** Available data follows **
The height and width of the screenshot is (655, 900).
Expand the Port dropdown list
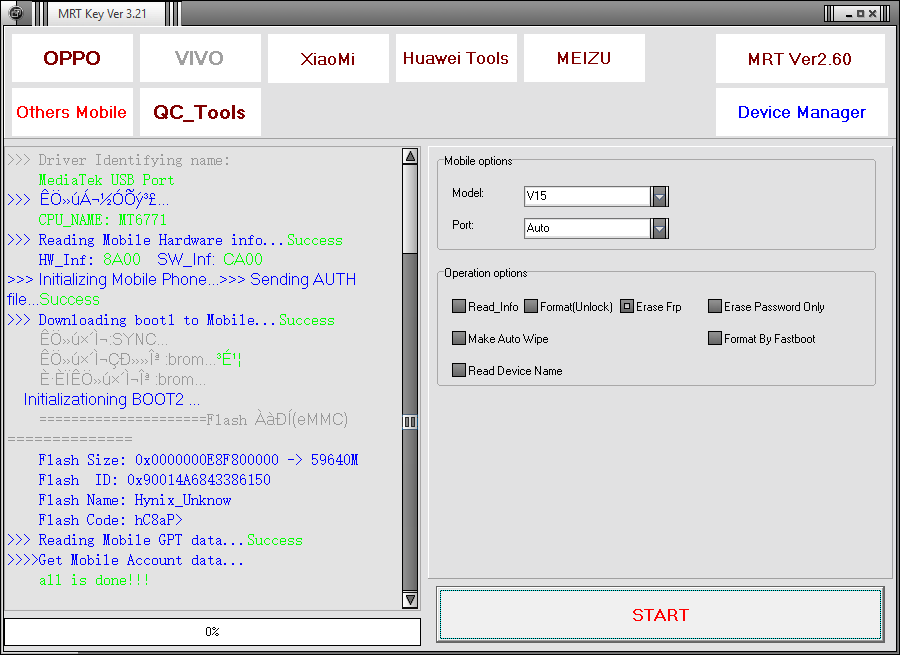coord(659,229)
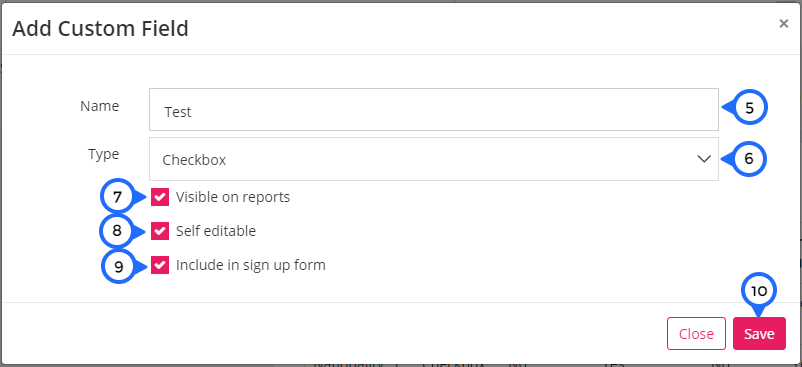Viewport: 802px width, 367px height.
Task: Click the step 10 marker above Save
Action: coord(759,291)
** End of Available data **
** Available data follows **
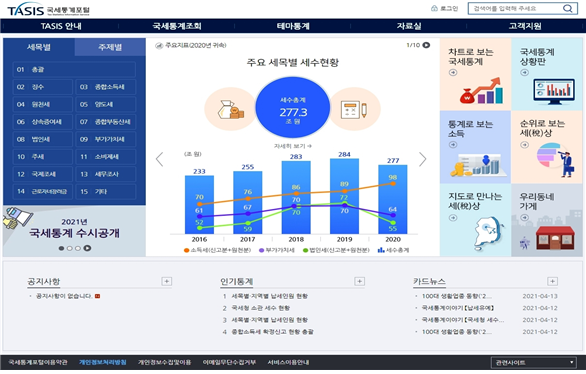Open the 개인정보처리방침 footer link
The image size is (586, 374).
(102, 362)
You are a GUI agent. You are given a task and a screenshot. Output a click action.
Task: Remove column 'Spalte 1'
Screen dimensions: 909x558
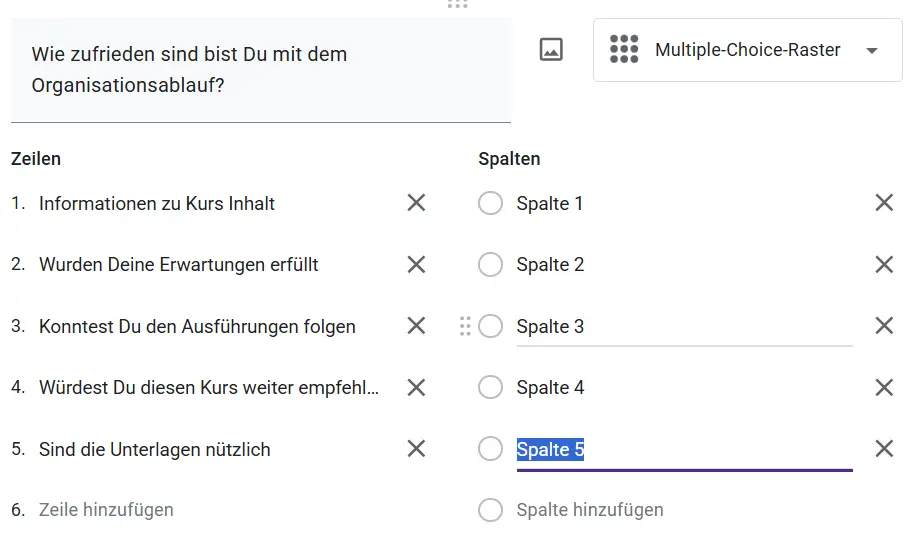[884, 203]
** End of Available data **
▶ _Exercise brief_: Copy every line above that includes the string "screenshot".

▶ _Worked solution_:
The height and width of the screenshot is (655, 900).
You are a GUI agent. You are given a task and a screenshot. Output a click action.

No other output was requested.